**Extracted records:**
Segment Open

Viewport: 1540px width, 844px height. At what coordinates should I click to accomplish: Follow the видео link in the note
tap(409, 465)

Segment Closed
Segment Open

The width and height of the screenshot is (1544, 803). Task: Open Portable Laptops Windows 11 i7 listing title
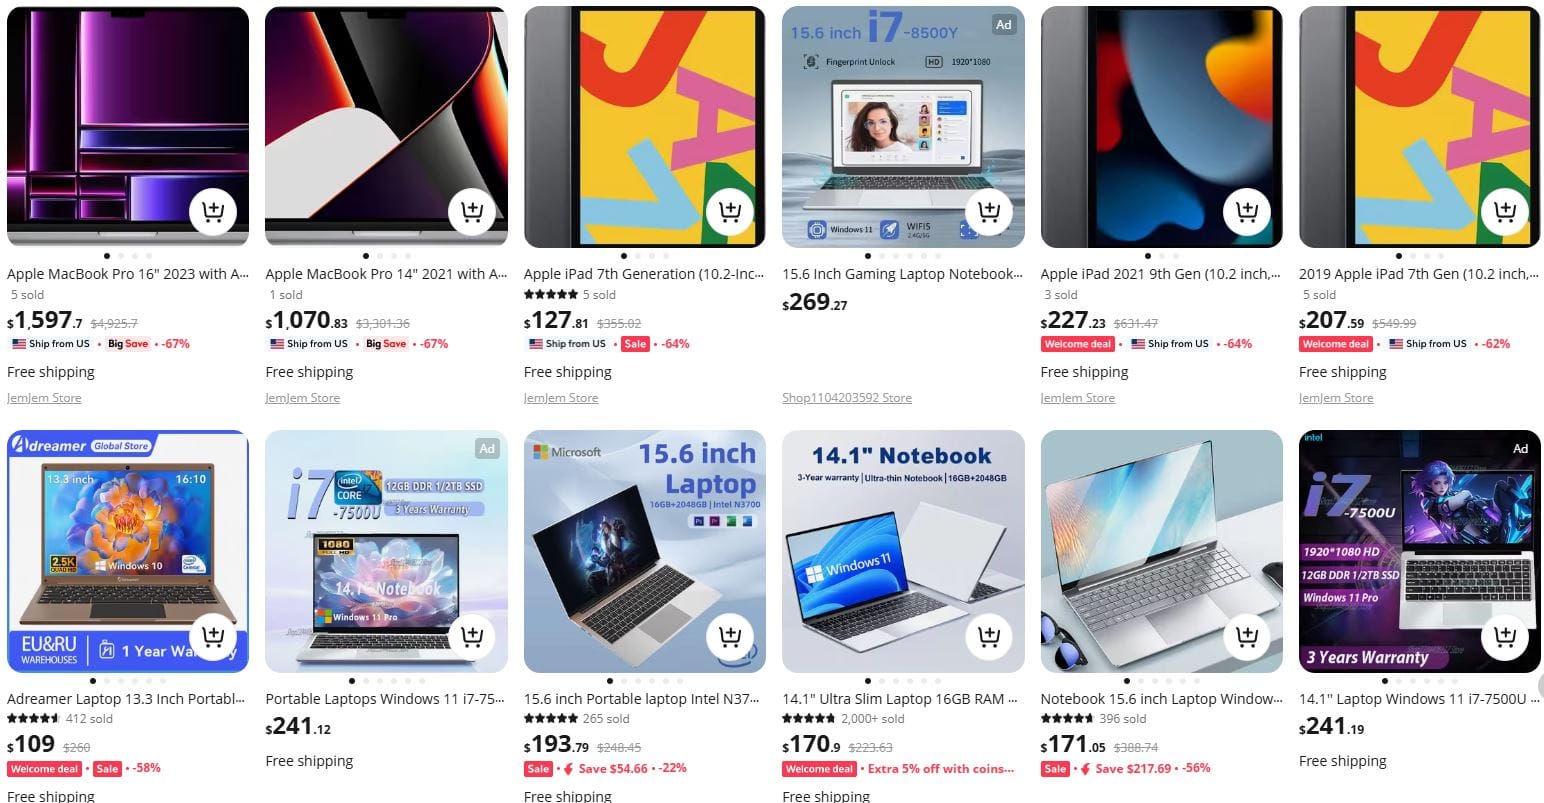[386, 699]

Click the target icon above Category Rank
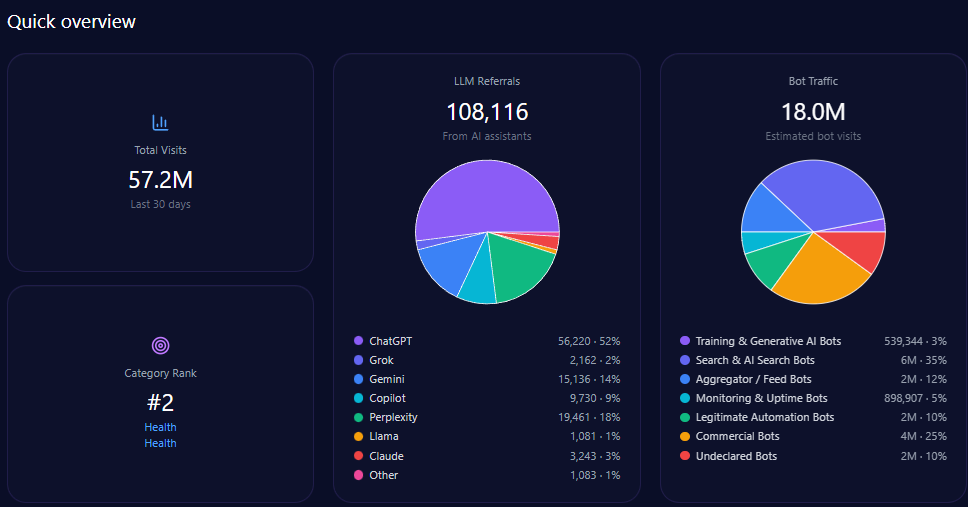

Segment Closed

**Problem description:** Using the data above, retype exactly the lines from the line with "The width and" to the line with "Click the target icon above Category Rank", inclusive. No pictures and nothing else.

**Finished task:**
The width and height of the screenshot is (1544, 803). Task: Open Portable Laptops Windows 11 i7 listing title
[386, 699]

Click the target icon above Category Rank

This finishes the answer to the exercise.